Journal Club 25.12.08

Therapeutic effect of an MRGPRX2/MRGPRB2 antagonist on LL-37-induced rosacea-like inflammation in mice

Billy Kwok Chong Chow ^# 1 2 3, Ye Gi Choi ^# 4, Trevor K Wong ^# 4 5, Shaik Abdullah Nawabjan ⁶, Kesang Li ⁷, Mukesh Kumar ⁸

• ¹Ningbo No.2 Hospital, Ningbo, Zhejiang, China. bkcc@hku.hk.
• ²Guoke Ningbo Life Science and Health Industry Research Institute, Ningbo, Zhejiang, China. bkcc@hku.hk.
• ³School of Biological Sciences, The University of Hong Kong, Pok Fu Lam Road, Pok Fu Lam, Hong Kong, China. bkcc@hku.hk.
• ⁴School of Biological Sciences, The University of Hong Kong, Pok Fu Lam Road, Pok Fu Lam, Hong Kong, China.
• ⁵Faculty of Health Sciences, McMaster University, Hamilton, ON, L8S 4L8, Canada.
• ⁶School of Biological Sciences, The University of Hong Kong, Pok Fu Lam Road, Pok Fu Lam, Hong Kong, China. shaik@connect.hku.hk.
• ⁷Ningbo No.2 Hospital, Ningbo, Zhejiang, China.
• ⁸School of Biological Sciences, The University of Hong Kong, Pok Fu Lam Road, Pok Fu Lam, Hong Kong, China. mkumar@connect.hku.hk.

^#Contributed equally.

https://doi.org/10.1007/s00011-025-02144-y

Abstract

Introduction

Rosacea is a chronic inflammatory skin disorder characterized by symptoms like itching, redness, and impaired skin barrier function. Mast cell activation plays a crucial role in its pathogenesis. Recent evidence shows higher expression of mast cell receptor MRGPRX2/MRGPRB2 in rosacea patients’ skin tissues and its potential as a novel drug target.
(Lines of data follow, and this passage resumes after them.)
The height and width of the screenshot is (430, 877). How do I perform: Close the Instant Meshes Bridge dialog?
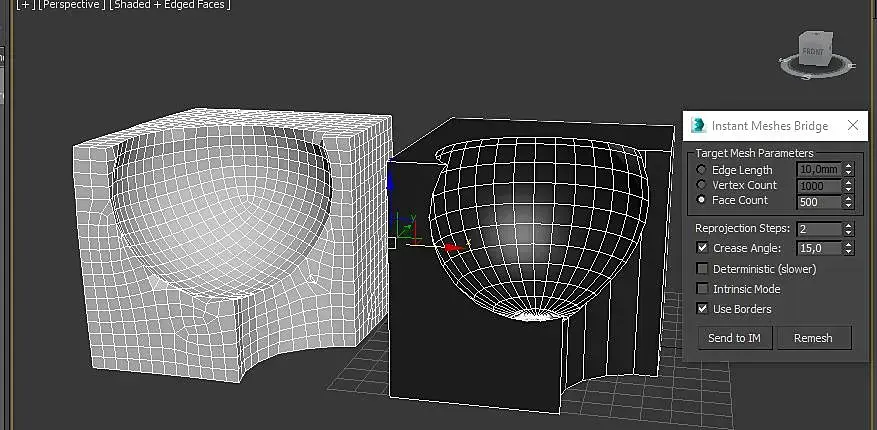point(853,126)
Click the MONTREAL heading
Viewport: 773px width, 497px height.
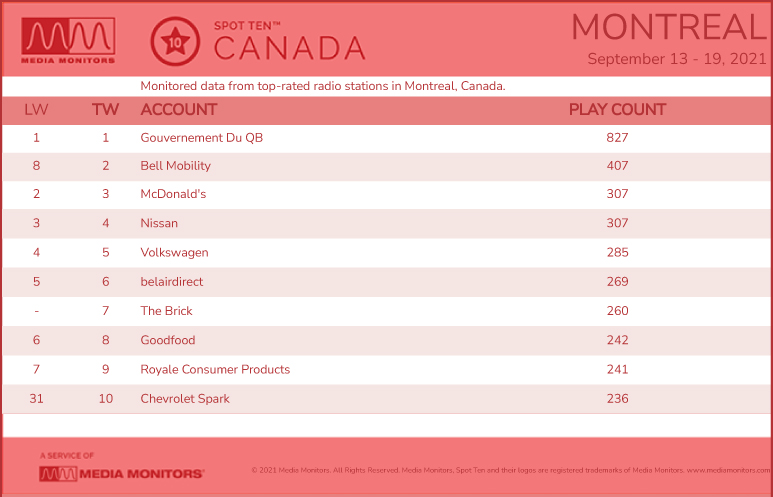pyautogui.click(x=668, y=28)
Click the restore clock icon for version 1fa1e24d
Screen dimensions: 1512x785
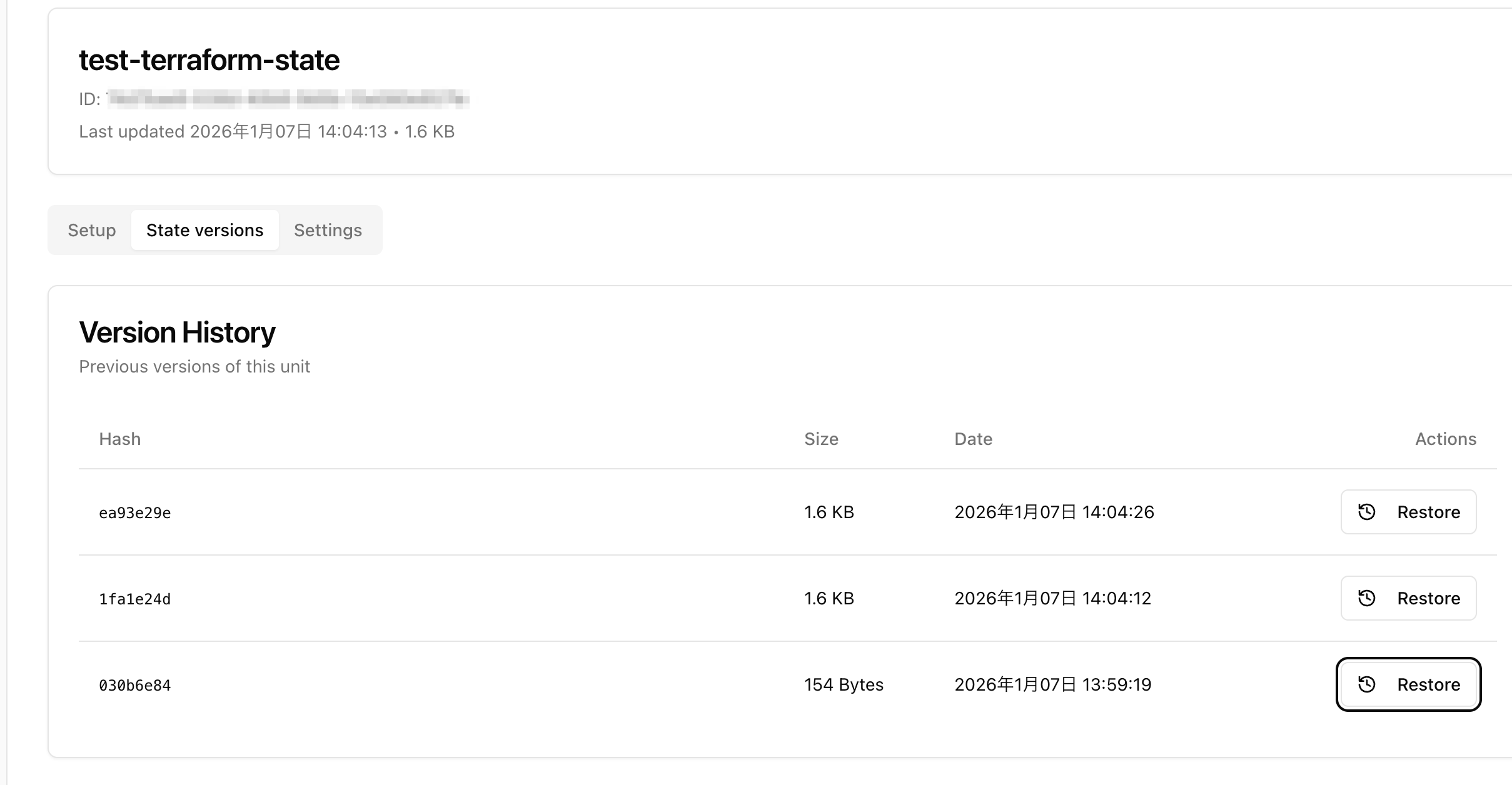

We evaluated the therapeutic effect of a novel small-molecule MRGPRX2/MRGPRB2 antagonist in a mouse model of rosacea and itch.

Methods

The therapeutic effects of GE1111 were evaluated in vivo on wildtype and MRGPRB2 knock-out mice with LL-37-induced rosacea. Serum MCP-1 level and histochemistry measured inflammation and mast cell degranulation in skin tissue. Functional in vitro cell culture assays were developed using MRGPRX2/MRGPRB2 agonist LL-37, mast cells, keratinocytes, and macrophage cell lines.

Results

LL-37-treated mice showed redness, increased serum MCP-1, and epidermal thickness of skin tissue, while these changes were absent in LL-37-treated MRGPRB2 knock-out mice. Treatment with GE1111 reduced rosacea symptoms, epidermal thickness, and serum MCP-1 levels. GE1111 protected tight junction protein expression and reduced mast cell degranulation and inflammatory cytokine gene and protein expression in skin lesions. GE1111 treatment reduced the number and duration of itch in the compound 48/80 induced itch model. In vitro evidence showed GE1111’s mechanism by inhibiting inflammatory interaction of mast cells with keratinocytes and macrophages.

Conclusion

GE1111 showed promising therapeutic effects in rosacea via targeting interactions between mast cells, keratinocytes, and macrophages and inhibiting inflammatory cytokines. These findings open possibilities for developing MRGPRX2/MRGPRB2 antagonists as novel treatments for rosacea.